Friday, June 25, 2010

Budget cuts: top Lib Dems fire warning to Tories.

The left wing of the Liberal Democrats are making noises about the budget, but the noises they are making fall way short of an actual challenge to Osborne's regressive budget plans.

Simon Hughes, the Liberal Democratic party's newly elected deputy leader, has threatened that some Lib Dems might issue rebel amendments to the finance bill.

Hughes issued a blunt warning to the Tories that the government would break up if key pensioner benefits in the coalition agreement were cut. He launched the most significant intervention since the formation of the coalition in the debate that followed George Osborne's emergency budget on Tuesday when the chancellor of the exchequer said that welfare would bear the brunt of cuts.

Although Hughes, the veteran Lib Dem MP for Bermondsey and Old Southwark, said he supported harsh budget measures to help deal with Britain's weak public finances, he indicated that he was prepared to table rebel amendments to promote fairness. "If there are measures in the finance bill where we can improve fairness, and make for a fairer Britain, then we will come forward with amendments to do that because that is where we make the difference," he said.

The Lib Dem high command denied that there were any divisions. A spokesman said: "Given that fairness has been built into the budget there are no plans to lay any amendments."

The intervention by Hughes, which reflects the private misgivings of the former leaders Charles Kennedy and Sir Menzies Campbell, comes amid concerns among senior Lib Dems that Nick Clegg is wrong to claim the budget is progressive. Many MPs were alarmed after Robert Chote, the director of the Institute for Fiscal Studies, described the budget as "somewhat regressive". Lib Dem spokesmen pointed out that Chote had said the budget was regressive if the effects of Labour's budget in March were stripped out. Hughes endorsed this view when he said: "This government has continued with those elements of the budget passed earlier in the year. On that basis it is a budget that produces greater fairness."

He said he had hoped that the budget would not raise VAT, which is "clearly less progressive". But he added: "It is a measure that is necessary when we have to fill a huge debt the Labour party has left us."

I am puzzled by the behaviour of the left of the Liberal Democrats. They appear to me like rabbits caught in headlights. They, of course, realise - as Hughes here admits - that a rise in Vat is regressive, but he's choosing to say that, as long as the government sticks by it's commitment to pensioners, then he will be able to pretend that this budget is progressive.

It's an extremely narrow area which Hughes is using to define what would and would not make this budget "progressive". If he had any honesty he would admit that this budget is actually a Tory wet dream, it's a classic Thatcherite attack on the weakest members of society, those dependent on benefits to get by.
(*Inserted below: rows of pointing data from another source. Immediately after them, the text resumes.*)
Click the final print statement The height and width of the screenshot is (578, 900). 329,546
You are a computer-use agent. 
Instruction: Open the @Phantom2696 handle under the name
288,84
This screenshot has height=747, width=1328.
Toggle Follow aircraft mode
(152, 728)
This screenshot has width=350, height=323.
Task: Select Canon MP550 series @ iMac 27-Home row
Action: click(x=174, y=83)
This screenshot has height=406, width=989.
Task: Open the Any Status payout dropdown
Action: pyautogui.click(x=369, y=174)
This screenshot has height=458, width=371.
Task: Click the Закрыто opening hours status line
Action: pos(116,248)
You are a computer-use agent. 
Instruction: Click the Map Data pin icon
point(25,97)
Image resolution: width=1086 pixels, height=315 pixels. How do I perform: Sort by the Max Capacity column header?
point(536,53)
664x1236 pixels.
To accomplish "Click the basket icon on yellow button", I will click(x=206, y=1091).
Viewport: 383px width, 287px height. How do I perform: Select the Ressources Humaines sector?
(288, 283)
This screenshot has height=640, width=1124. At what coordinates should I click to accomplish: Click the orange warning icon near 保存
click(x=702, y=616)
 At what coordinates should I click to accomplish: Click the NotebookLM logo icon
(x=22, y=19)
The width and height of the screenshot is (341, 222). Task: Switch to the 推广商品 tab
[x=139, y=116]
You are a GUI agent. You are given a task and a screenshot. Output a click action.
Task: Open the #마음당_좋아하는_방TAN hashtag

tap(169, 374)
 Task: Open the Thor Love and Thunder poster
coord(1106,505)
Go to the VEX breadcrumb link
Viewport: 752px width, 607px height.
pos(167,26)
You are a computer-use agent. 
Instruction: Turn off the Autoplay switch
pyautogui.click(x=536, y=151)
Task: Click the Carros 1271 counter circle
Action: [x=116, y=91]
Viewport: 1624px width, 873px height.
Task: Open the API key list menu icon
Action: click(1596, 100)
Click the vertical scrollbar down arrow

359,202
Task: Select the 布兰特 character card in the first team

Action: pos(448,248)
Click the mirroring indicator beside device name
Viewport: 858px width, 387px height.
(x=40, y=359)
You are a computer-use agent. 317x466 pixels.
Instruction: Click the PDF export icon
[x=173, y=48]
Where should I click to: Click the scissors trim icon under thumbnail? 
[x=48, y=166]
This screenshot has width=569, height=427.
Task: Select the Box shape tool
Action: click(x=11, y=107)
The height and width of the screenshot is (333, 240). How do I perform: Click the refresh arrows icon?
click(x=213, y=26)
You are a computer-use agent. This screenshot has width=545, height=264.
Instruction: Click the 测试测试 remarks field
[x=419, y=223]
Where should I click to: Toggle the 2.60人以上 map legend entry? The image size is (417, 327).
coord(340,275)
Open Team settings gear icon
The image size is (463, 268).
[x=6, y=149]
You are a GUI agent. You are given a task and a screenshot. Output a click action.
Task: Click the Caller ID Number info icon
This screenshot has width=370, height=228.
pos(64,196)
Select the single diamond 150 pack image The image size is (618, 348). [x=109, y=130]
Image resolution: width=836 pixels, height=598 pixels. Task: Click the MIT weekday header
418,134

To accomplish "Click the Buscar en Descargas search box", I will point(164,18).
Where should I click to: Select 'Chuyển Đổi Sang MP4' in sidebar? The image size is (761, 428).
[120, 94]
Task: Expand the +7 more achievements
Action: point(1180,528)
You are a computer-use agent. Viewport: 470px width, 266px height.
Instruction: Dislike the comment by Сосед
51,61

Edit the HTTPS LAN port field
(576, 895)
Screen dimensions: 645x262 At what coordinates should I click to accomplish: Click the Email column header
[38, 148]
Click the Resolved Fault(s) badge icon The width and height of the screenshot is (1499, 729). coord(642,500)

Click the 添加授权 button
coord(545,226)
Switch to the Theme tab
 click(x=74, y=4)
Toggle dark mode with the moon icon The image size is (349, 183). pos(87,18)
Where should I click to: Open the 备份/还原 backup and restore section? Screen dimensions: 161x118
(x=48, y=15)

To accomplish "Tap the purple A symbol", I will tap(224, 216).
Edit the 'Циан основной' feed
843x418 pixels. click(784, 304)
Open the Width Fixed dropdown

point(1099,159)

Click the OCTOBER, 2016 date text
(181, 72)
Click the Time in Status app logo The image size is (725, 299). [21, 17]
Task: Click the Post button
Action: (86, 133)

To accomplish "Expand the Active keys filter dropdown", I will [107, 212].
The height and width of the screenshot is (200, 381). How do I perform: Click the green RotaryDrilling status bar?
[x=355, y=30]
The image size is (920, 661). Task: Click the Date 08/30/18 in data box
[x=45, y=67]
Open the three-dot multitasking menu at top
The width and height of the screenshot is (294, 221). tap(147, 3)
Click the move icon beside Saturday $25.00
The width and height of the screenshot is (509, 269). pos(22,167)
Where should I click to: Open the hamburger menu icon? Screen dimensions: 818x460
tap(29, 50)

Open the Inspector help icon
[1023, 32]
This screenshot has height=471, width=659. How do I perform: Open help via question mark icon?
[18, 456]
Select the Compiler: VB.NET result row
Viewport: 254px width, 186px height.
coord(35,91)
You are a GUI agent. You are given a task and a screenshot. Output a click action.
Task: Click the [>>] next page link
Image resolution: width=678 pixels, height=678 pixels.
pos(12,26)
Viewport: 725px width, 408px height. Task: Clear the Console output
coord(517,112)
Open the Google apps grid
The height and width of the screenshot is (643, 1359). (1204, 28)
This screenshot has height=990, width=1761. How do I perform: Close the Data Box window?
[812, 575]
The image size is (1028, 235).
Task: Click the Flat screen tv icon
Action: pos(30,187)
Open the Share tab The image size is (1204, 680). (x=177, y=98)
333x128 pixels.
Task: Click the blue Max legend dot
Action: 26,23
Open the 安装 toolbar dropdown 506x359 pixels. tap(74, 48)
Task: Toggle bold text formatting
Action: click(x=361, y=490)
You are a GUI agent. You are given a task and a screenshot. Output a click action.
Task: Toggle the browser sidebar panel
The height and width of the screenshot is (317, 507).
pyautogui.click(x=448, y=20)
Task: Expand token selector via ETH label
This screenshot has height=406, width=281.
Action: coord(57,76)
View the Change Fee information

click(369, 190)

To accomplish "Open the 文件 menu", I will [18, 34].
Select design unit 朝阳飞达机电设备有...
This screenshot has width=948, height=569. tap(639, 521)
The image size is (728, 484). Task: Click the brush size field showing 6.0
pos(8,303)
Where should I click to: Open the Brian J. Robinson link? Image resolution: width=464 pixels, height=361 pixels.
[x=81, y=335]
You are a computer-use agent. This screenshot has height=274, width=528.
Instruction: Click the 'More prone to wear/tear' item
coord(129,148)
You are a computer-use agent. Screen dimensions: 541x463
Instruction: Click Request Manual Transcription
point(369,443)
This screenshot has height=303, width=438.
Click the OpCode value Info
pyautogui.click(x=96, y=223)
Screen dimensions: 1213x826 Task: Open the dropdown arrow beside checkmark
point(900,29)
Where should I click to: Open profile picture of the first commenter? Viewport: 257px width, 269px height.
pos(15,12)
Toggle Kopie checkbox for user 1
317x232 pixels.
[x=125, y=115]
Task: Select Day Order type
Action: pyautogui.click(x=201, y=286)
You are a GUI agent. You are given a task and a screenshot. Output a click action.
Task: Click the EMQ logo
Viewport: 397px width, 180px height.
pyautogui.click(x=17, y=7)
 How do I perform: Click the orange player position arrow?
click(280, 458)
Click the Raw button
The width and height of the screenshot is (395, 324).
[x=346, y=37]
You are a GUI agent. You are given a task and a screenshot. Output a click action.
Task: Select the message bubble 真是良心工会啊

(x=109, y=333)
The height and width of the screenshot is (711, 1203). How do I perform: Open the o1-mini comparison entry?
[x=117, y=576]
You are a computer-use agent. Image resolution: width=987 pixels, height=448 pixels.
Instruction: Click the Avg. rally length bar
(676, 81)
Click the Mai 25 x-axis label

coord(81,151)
Ed Miliband, for Labour, said: "It takes a long time to establish an honourable political tradition. But it takes a very short time to destroy it. Are [Lib Dems] still the party of Keynes, Beveridge and Lloyd George? We all know these three men would turn in their graves at the idea that the inheritors of the Liberal tradition were supporting this budget."

I happen to agree with that. I know several people who voted Lib Dem, but I can't think of anyone who voted for the kind of regressive cuts which the Tories are talking about implementing.

Hughes is trying to draw a line in the sand, but the line he is drawing is far away from any line which most of us would use to define what is progressive and what is not.

The left wing of the Liberal Democrats are rolling over, pretending that they are prepared to stand up on principle, but defining the place where battle will commence so far behind their own position that they have almost announced defeat before the war has started.